Stewart-Cousins spoke shortly after being re-elected to lead the Democrats late last year.
"A lot of things that people expected of us frankly, were not delivered," Stewart-Cousins said. "Come January, and in the ensuing months, all of that will change."
Cuomo said he’s on board with many of those items and seems eager to steer the socially progressive agenda through his budget plan, due later in January. Cuomo, who made his re-election campaign about his resistance to President Donald Trump and his policies, expressed relief during his inaugural address Tuesday about the new Democratic control of the Legislature.
"I feel liberated," Cuomo said. "I felt like I was fighting with one arm tied behind my back."
Critics say Cuomo helped keep the Republicans in power in the Senate for eight years while their numbers waned when he tacitly supported a group of breakaway Democrats. The Independent Democratic Conference, or IDC, at times co-ruled the Senate with the GOP, leaving the rest of the Democrats in the minority in the chamber. Six of the eight members of the former IDC were defeated in the September primary.
But even though the Democrats will control the governor’s office and both houses of the Legislature, there are still going to be some friction points.
Many Democrats in the Senate and the Assembly want the state to fulfill a 12-year-old court order that they say requires billions more to be spent on public schools, especially in the state’s poorest areas. Cuomo, in a speech in late December, drew the battle lines when he said he thinks the state already spends enough money on schools; it just needs to be better distributed in individual school districts.
And he urged lawmakers to move on from the court decision.
"These are ghosts of the past," Cuomo said. "And distractions from the present."
Cuomo and Democratic lawmakers also may clash on single-payer health care. Many in the Senate and the Assembly back a Medicare for All-style proposal for New York, but the governor has not endorsed it. He said he instead wants to strengthen the federal Affordable Care Act.
Richard Brodsky is a former state Assembly member who is now a political commentator and teaches at New York University’s Wagner Graduate School of Public Service. He said when it comes to approving spending for education, health care and other items in the state budget, Cuomo holds a lot of power. And he said Democrats in the Senate may not yet fully realize that.

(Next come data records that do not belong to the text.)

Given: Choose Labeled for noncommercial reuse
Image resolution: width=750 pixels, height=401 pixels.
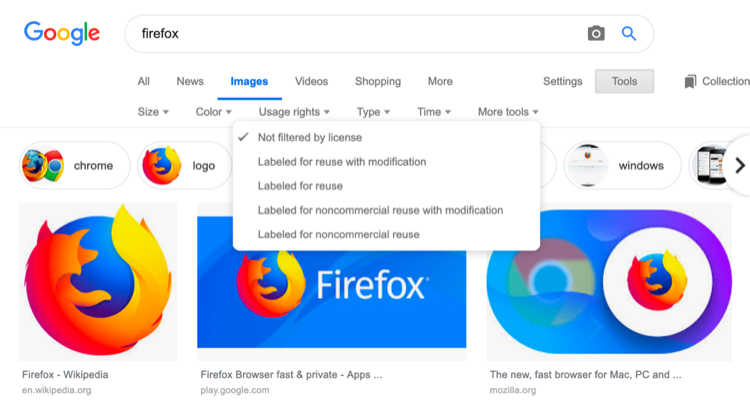Looking at the screenshot, I should tap(338, 234).
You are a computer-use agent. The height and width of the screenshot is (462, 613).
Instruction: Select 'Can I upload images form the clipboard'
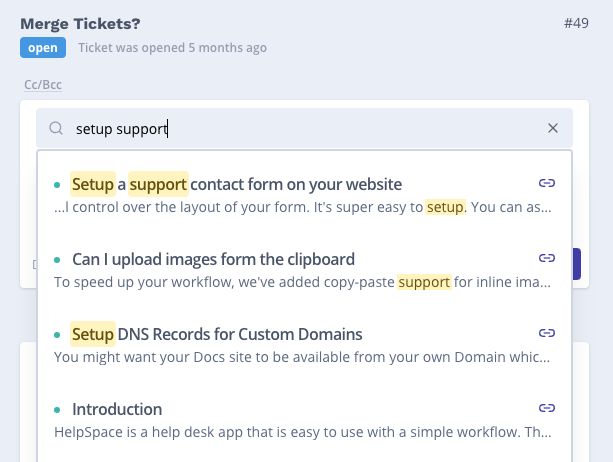tap(213, 259)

"I don’t think they quite understand the dictatorial powers of the governor in the budget," Brodsky said. "And that really shocks people when they figure it out."
Brodsky said the governor, in order to maintain the power he’s enjoyed over the Legislature in his first two terms in office, may try to peel away senators in more fiscally conservative areas of Long Island, the Hudson Valley and upstate from the rest of the Democrats on the issues of taxes and spending.
The governor already has said he wants to continue a statewide property tax cap, and he is against imposing more income taxes on the wealthy beyond an existing state surcharge on millionaires.
"If he can’t make that split, he’s going to have to move to the left on economic issues," Brodsky said. "And I don’t think he wants to."
Democratic political consultant Bruce Gyory said if the Senate Democrats want to maintain a strong majority, they should protect new members in previously Republican-held seats from having to vote for spending and taxes that might be unpopular with their constituents.
Gyory, who is not working for the Senate Democrats or Cuomo, said the suburban senators could perhaps compromise on other issues that New York City Democrats need to deliver on, like improving rent regulations and fixing the subways.
"If they talk to each other and figure that out, they can continue to be productive," Gyory said.
He said if Democrats want to be successful, they need to avoid a "circular firing squad."